EŞ VE YAKIN ANLAMLI / ANLAMDAŞ KELİMELER
Yazılışları ve okunuşları farklı anlamları aynı olan sözcüklere eş anlamlı (anlamdaş) kelimeler-sözcükler denir.
* Bunlar cümlede birbiriyle yer değiştirdiklerinde cümlenin anlamında değişiklik ve bozulma olmaz. Yukarıda örnekler verilmiştir.

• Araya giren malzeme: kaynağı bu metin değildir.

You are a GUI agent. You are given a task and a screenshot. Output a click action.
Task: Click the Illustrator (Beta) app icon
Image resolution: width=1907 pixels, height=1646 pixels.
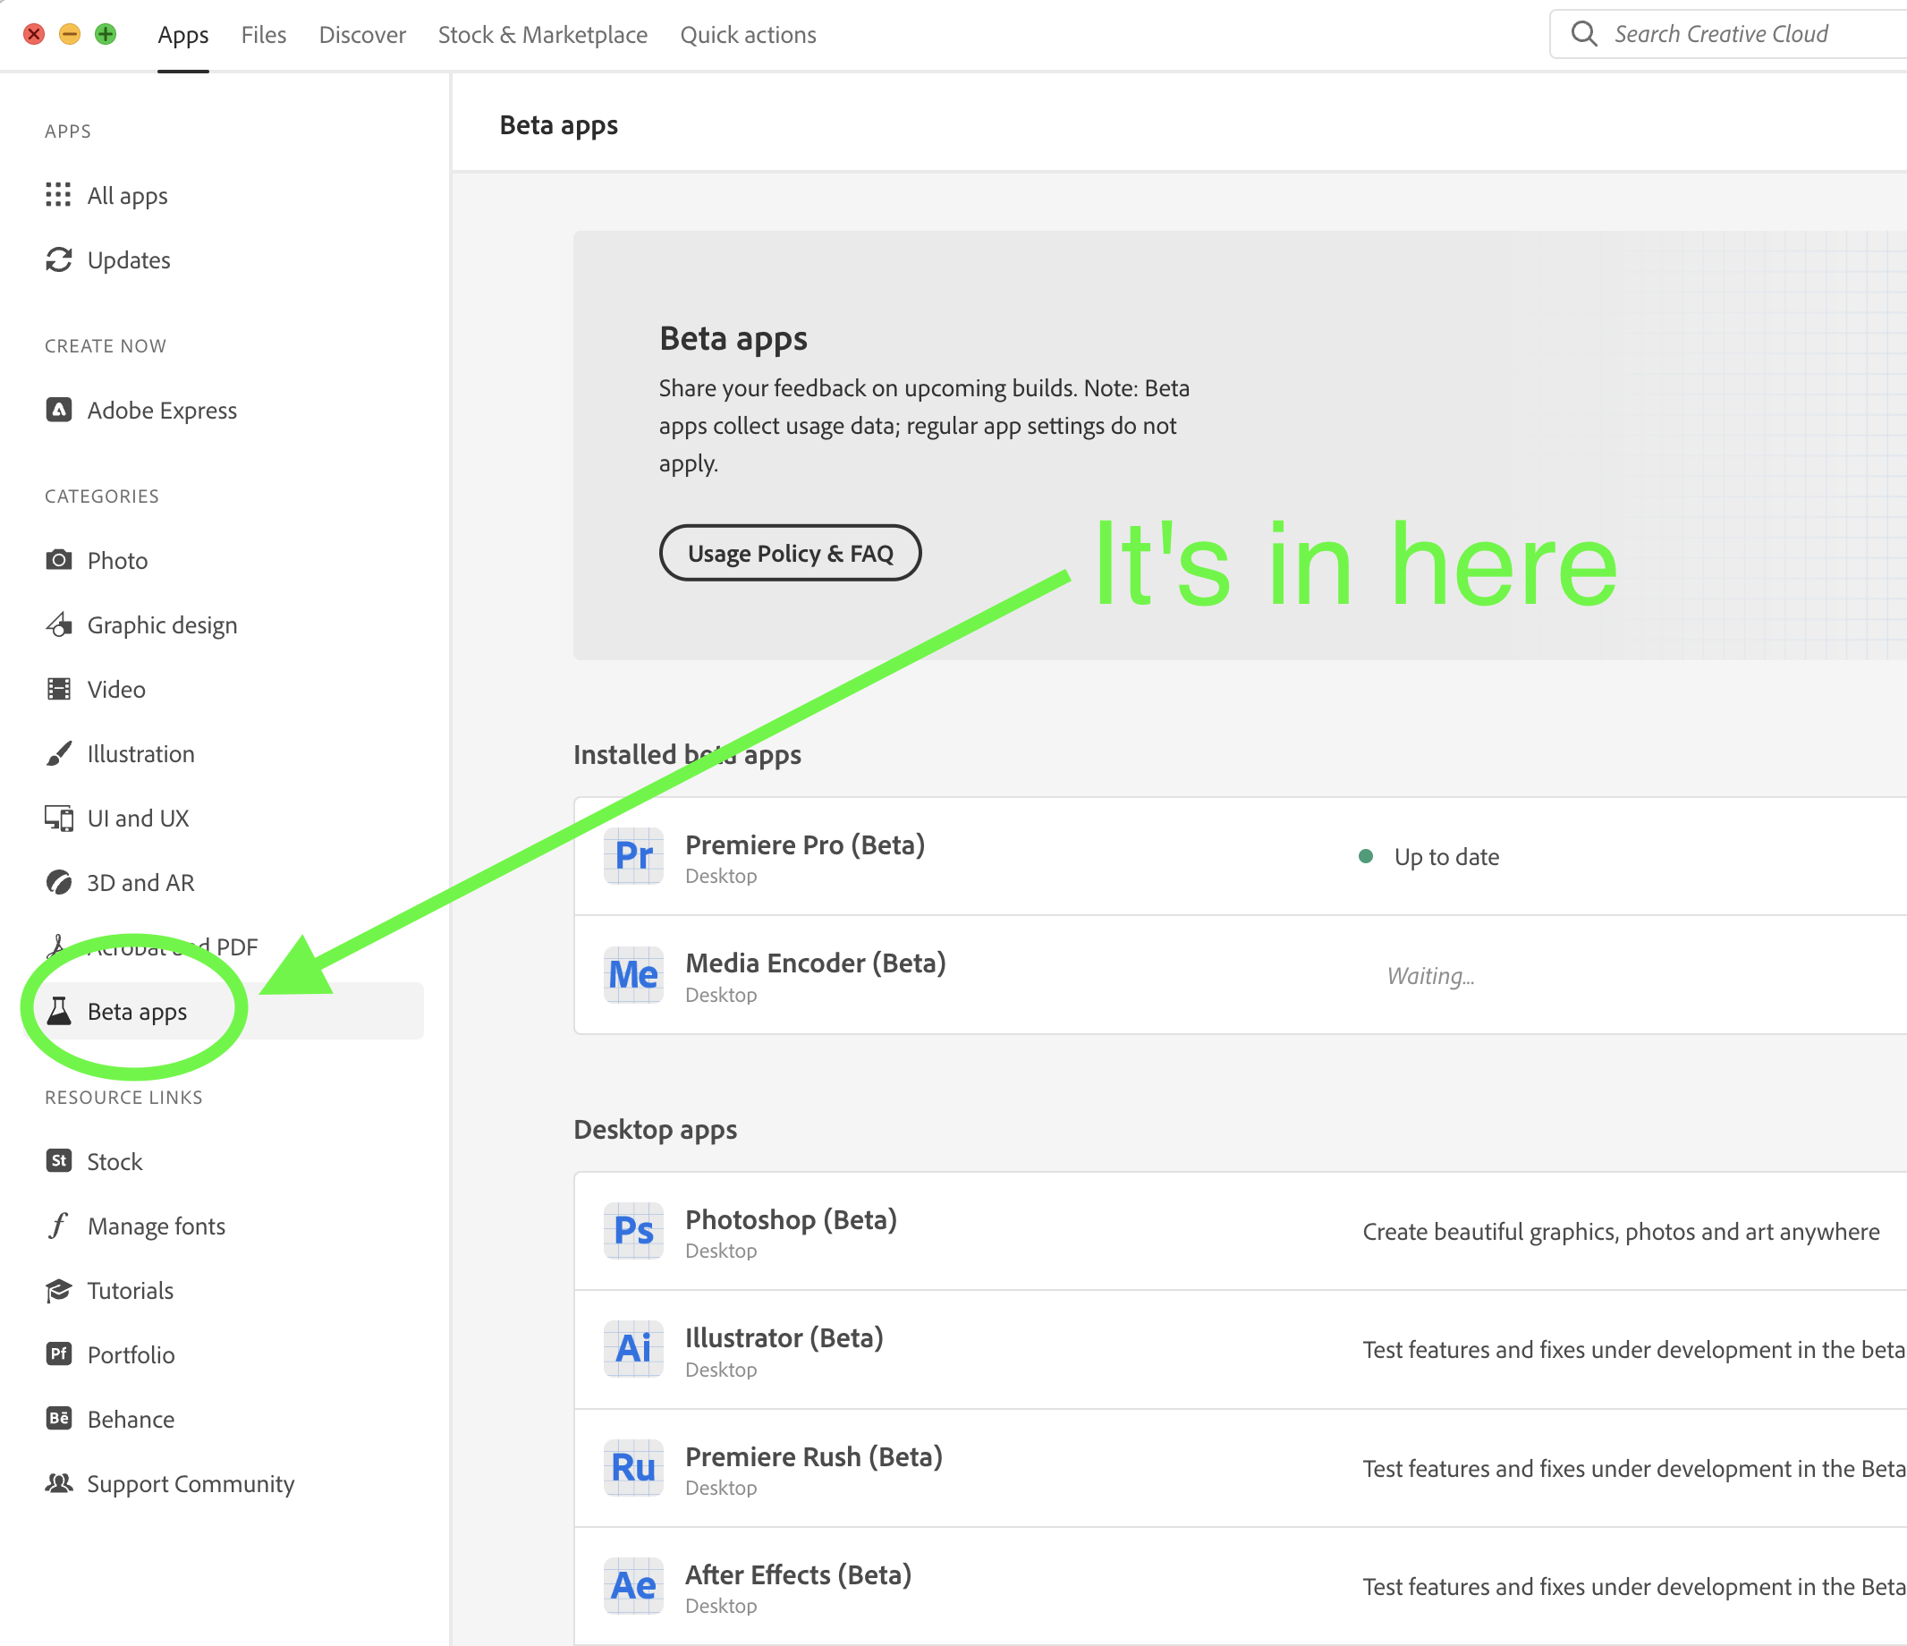tap(633, 1350)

* Sözcüklerin eş anlamlı olup olmadıkları, cümle içindeki kullanımlarından belli olur. Yani bir sözcüğün farklı cümlelerde değişik eş anlamları karşımıza çıkabilir.
Örnek :
- Kömür karası gözleri ışıl ışıl parlıyordu. (Kara-Siyah)
- Dost, kara günde belli olur. (Kara-Kötü)

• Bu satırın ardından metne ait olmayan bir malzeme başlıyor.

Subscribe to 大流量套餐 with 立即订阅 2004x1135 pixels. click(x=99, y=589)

* Eş anlamlılıkla ilgili sorular, bazen "altı çizili sözcüğün cümleye kattığı anlam", "hangisinde...anlamı vardır?" gibi de sorulabilir.
Anlamdaş (eş anlamlı) olmadıkları halde zaman zaman birbirinin yerine kullanılan sözcüklere yakın anlamlı sözcükler denir. Bakmak, görmek, izlemek, seyretmek gibi.